And here is the taste test video:

(Excuse any quality issues. It was late and I was tired.)

My rating: 3 out of 5. The pudding tasted like bread pudding made from very wheaty bread. In fact, it tasted so much like bread pudding that I failed to see the point in making it. Why take the extra step of soaking the cereal when I can just slice up a loaf and make a pudding that is just as good? Photoplay describes that as a “pantry” recipe, that is, a recipe you can make with ingredients found in any kitchen. Well, as I do not much care for Grape Nuts, I think I am not the intended audience for this.

If you love both bread pudding and Grape Nuts, I can see giving this a try. It’s tasty enough and the classic pudding spices are excellent. It just seemed like it was a lot more work than it should have been.

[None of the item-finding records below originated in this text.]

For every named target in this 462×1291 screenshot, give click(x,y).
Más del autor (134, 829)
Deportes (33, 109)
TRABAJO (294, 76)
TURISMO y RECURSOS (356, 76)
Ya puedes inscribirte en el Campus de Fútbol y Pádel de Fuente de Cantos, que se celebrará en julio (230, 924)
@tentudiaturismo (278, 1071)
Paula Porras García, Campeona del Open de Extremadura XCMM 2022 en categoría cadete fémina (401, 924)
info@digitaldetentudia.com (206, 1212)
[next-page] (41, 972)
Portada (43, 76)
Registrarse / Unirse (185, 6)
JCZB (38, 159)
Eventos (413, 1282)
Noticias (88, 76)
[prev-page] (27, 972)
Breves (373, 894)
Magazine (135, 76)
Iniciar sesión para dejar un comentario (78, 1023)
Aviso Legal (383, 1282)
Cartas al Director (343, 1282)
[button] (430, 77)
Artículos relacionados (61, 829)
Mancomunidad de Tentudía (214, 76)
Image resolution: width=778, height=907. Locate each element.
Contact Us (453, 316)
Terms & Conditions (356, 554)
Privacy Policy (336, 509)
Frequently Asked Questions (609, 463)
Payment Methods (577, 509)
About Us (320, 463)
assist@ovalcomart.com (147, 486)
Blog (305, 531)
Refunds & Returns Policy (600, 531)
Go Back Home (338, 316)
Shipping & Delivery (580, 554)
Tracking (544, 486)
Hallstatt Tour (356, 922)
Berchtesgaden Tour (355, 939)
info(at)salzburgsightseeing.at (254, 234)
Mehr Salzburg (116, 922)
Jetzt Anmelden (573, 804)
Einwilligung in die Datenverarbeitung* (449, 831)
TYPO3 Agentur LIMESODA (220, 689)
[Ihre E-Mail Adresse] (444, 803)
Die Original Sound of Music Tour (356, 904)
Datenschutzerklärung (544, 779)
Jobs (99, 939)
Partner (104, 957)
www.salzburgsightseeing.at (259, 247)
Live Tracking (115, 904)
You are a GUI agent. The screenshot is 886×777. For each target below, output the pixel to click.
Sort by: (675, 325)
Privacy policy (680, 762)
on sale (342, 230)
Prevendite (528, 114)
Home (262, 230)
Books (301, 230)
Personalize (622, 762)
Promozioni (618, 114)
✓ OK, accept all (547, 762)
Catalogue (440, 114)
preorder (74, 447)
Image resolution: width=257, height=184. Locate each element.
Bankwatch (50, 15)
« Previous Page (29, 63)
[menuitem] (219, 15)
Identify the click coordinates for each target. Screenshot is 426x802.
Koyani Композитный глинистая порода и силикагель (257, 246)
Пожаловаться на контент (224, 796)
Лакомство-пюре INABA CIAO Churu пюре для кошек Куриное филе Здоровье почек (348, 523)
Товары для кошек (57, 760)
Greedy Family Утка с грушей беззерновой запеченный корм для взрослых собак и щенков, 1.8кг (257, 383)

Make this instead: Your favorite bread pudding recipe.

10 Comments

  1. vp19

    I saw Connie in “East Is West” a few weeks ago and was enthralled; like Colleen Moore, her skill at romantic comedy (a silent-era genre that tends to be overlooked) deserves further investigation. As for the recipe…it has potential (unlike you, I enjoy Grape-Nuts), but I’d probably make my version without raisins, which are only good with bran or eaten out of a Sun-Maid box.

  2. Michael Kuzmanovski

    Well, kudos to this recipe for finding a way to make Grape Nuts edible. That stuff is otherwise useful as biodegradable ammo for bb guns.

  3. geelw

    Hmmm. 1 or a half cup less water and a packet of ground up dried horse hoof (gelatin) or some aspic may have helped this look more appetizing and hold a shape. Amusingly enough, as a kid I always thought Grape Nuts were just grape seeds even after I tried some (once and only once). I haven’t seen them in the stores around here in a while… but I don’t buy cold cereal anymore save for one time I picked some up for a friend who asked me to look for a budget brand they didn’t stock at the market she lived close to.

    1. Fritzi Kramer

      Grape Nuts still are going strong in my neck of the woods but I live in a community with a strange mixture of retirees and hippy-types so this would be right up their alley. Yeah, I think most of us got mixed up on the Grape Nuts thing as kids. I remember being bitterly disappointed that it did not taste at all grapey.